A member of the finance secretary's camp agreed, saying that although "the vast majority of Labour members want to remain in the EU they don't necessarily see it as the biggest issue in this contest".
It is not a view shared by Vaughan Gething's team.
"There hasn't been one party member that we've contacted that has said Brexit isn't a big issue," according to a team member.
The Cardiff South and Penarth AM has said "the time for fudge on this issue is at an end" and that Labour needs to lead the campaign for a second referendum - Plaid Cymru understandably says that Vaughan Gething and Eluned Morgan voting against their second referendum motion last month was a slice of the stickiest political fudge.
The Gething camp's Brexit strategy, according to another source, is to channel US TV drama The West Wing's "Let Bartlet be Bartlet" philosophy. "It's a case of 'let Vaughan be Vaughan' on this as he's naturally pro-EU."
It's a label that also sits easily with Eluned Morgan - a Member of the European Parliament (MEP) for 15 years.
The Mid and West Wales AM told me a few months ago that it would "make sense" to ask the public again whether they are "content" with their decision in 2016.
The People's Vote pledge is a cornerstone of her leadership pitch.
"Our problem is that Vaughan is saying exactly the same thing", a source from her campaign told me.
However, the Morgan team sees a potential weakness in Drakeford's "toeing of the Corbyn line" on Brexit and other issues.
"Mark is trying to behave like his disciple. I think that's going down really badly," they added.
A Gething source agreed: "He obviously just wants to carbon copy Labour in London.

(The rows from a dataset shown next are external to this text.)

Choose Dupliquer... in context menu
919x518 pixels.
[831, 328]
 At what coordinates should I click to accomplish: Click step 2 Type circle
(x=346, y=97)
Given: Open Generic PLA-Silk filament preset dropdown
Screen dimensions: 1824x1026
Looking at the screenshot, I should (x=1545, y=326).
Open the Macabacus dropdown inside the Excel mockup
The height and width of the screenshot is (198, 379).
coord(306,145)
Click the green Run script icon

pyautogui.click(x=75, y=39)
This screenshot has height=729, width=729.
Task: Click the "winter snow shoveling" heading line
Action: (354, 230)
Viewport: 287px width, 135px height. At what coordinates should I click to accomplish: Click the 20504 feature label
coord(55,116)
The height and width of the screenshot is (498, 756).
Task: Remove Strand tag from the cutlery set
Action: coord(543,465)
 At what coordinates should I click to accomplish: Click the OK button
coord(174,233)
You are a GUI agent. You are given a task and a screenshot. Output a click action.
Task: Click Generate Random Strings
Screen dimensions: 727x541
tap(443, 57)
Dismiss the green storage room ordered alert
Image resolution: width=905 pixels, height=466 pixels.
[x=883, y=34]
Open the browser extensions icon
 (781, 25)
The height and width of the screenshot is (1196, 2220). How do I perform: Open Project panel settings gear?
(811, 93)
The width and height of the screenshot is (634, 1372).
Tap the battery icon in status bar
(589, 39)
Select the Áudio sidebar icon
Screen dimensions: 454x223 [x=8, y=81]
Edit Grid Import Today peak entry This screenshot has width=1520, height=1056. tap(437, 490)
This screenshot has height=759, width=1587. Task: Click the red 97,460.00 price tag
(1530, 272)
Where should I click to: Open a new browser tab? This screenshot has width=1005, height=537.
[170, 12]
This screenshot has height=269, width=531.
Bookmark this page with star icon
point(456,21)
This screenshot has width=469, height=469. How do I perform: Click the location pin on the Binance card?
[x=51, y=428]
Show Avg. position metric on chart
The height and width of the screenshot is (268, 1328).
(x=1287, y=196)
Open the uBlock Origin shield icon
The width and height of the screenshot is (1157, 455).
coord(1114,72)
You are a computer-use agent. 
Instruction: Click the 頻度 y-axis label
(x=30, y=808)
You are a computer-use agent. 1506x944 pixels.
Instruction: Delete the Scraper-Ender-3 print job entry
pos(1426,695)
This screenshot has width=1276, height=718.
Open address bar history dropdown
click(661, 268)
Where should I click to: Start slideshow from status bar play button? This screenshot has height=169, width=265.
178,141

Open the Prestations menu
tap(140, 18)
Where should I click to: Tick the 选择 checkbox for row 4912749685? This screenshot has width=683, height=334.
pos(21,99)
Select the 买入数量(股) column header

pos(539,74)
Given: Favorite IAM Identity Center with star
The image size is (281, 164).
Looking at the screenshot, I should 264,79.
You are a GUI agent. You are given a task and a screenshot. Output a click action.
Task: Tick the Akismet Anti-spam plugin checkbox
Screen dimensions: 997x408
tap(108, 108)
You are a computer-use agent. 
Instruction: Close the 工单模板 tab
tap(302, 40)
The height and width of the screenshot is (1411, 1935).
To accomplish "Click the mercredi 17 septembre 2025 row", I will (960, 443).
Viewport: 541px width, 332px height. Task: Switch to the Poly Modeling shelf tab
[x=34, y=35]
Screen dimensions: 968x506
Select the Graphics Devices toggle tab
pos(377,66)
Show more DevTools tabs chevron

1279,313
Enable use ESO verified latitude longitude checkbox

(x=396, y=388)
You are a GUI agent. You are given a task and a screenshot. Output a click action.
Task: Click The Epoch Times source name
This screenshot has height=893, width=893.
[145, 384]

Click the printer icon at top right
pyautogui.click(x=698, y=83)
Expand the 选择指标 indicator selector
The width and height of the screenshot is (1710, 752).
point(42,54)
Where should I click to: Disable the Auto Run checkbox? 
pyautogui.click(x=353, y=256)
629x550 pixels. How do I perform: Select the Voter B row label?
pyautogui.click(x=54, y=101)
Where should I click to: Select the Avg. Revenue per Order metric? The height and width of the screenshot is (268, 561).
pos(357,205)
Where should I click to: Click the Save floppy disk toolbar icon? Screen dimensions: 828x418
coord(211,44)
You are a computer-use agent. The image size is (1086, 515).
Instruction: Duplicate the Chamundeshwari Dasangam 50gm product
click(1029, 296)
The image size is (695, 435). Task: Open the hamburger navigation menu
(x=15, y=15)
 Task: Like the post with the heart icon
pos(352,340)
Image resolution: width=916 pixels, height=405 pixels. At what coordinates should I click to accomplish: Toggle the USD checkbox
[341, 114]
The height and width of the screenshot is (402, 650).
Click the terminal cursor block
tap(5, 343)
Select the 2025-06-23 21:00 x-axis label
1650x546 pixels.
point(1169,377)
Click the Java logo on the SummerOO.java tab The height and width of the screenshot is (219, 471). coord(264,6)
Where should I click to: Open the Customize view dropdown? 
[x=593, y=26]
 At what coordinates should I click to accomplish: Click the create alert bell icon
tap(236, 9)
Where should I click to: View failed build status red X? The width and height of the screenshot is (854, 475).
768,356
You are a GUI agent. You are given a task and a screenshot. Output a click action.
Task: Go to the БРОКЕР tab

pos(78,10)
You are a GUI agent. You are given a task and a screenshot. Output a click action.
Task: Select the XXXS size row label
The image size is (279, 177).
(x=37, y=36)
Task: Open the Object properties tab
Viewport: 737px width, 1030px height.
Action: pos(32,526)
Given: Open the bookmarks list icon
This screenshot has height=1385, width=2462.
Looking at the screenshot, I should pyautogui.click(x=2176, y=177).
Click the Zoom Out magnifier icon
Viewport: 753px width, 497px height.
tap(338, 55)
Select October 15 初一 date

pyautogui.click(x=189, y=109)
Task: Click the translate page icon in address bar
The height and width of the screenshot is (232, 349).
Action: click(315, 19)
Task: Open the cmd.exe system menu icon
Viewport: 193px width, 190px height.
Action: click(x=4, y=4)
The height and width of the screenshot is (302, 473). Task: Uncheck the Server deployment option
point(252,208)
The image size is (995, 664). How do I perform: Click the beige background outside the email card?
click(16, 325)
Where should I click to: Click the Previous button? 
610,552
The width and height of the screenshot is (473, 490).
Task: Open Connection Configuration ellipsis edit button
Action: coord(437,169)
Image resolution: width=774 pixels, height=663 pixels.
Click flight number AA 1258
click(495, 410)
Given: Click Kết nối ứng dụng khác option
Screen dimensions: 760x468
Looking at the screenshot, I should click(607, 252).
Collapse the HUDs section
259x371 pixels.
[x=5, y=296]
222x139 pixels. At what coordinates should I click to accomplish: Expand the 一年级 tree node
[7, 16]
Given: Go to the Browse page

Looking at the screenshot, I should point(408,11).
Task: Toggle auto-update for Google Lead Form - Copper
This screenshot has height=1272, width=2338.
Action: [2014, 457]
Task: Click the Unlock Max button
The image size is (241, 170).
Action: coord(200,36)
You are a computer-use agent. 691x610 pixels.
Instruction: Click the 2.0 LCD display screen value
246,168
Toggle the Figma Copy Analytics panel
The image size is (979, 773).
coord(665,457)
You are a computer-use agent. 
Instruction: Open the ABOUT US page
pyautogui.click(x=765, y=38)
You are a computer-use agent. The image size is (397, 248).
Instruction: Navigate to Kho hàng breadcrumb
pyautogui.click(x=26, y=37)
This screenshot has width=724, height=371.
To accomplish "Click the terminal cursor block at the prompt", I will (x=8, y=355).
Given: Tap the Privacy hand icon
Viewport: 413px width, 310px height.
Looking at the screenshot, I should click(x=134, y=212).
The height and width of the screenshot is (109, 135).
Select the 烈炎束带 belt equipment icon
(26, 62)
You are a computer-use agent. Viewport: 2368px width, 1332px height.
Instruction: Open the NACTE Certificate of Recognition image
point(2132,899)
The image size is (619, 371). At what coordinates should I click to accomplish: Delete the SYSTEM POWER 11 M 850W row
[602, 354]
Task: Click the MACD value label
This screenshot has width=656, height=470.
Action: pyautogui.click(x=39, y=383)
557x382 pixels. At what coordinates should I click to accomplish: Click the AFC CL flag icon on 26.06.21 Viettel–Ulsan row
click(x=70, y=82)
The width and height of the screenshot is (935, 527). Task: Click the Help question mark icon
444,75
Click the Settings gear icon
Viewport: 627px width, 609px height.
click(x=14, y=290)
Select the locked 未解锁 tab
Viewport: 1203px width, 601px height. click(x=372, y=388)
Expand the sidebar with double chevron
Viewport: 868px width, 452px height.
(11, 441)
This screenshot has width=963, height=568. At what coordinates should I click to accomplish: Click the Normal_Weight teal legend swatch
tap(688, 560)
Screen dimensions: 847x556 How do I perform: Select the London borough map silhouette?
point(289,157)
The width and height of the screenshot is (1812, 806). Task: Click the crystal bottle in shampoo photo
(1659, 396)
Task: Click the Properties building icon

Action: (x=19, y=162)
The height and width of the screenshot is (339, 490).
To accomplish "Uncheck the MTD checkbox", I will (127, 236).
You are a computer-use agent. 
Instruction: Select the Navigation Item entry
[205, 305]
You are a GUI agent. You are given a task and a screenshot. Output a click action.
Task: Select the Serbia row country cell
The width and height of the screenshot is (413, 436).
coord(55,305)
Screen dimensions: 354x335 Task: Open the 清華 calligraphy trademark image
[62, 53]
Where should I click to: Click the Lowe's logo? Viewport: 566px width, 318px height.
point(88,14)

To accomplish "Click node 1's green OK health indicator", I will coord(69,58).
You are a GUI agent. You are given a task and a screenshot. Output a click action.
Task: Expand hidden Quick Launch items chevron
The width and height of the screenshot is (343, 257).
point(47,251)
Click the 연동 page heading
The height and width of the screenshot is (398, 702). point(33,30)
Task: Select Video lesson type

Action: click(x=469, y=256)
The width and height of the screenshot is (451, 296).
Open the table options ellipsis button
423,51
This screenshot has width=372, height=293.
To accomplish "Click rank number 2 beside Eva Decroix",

"Sometimes it's just a 'who supports Jeremy Corbyn most' strategy.
"This contest needs to be about a specific policy platform for Wales."
Mark Drakeford is the man credited with crafting Rhodri Morgan's "clear red water" speech in 2002 to signal policy divergence between a Welsh Labour government in Cardiff Bay and Tony Blair's New Labour in Westminster.
A fully supportive Corbynista - he's even using the UK Labour leader's slogan of "For the Many, Not the Few" for his own campaign - Drakeford now wants to see that "clear red water" ebb away.
And, according to a Drakeford campaign supporter, for good reason.
"We've done lots of phone-canvassing and people want to know if the new Welsh Labour leader is going to support Corbyn.
"It seems to be a big issue, far more important than Mark's Brexit stance," they added.
Another agreed, pointing out that most party members who joined after 2015 did so to support Corbyn and are critical of Labour politicians attacking their own leader.
For many, the ubiquitous "Love Corbyn, Hate Brexit" slogan emblazoned on conference tote bags summed up Labour members' mood on Merseyside a few months ago.
In just a few weeks time, we'll see whether it's a slogan that tells us something about Labour members in Wales and their choice for leader.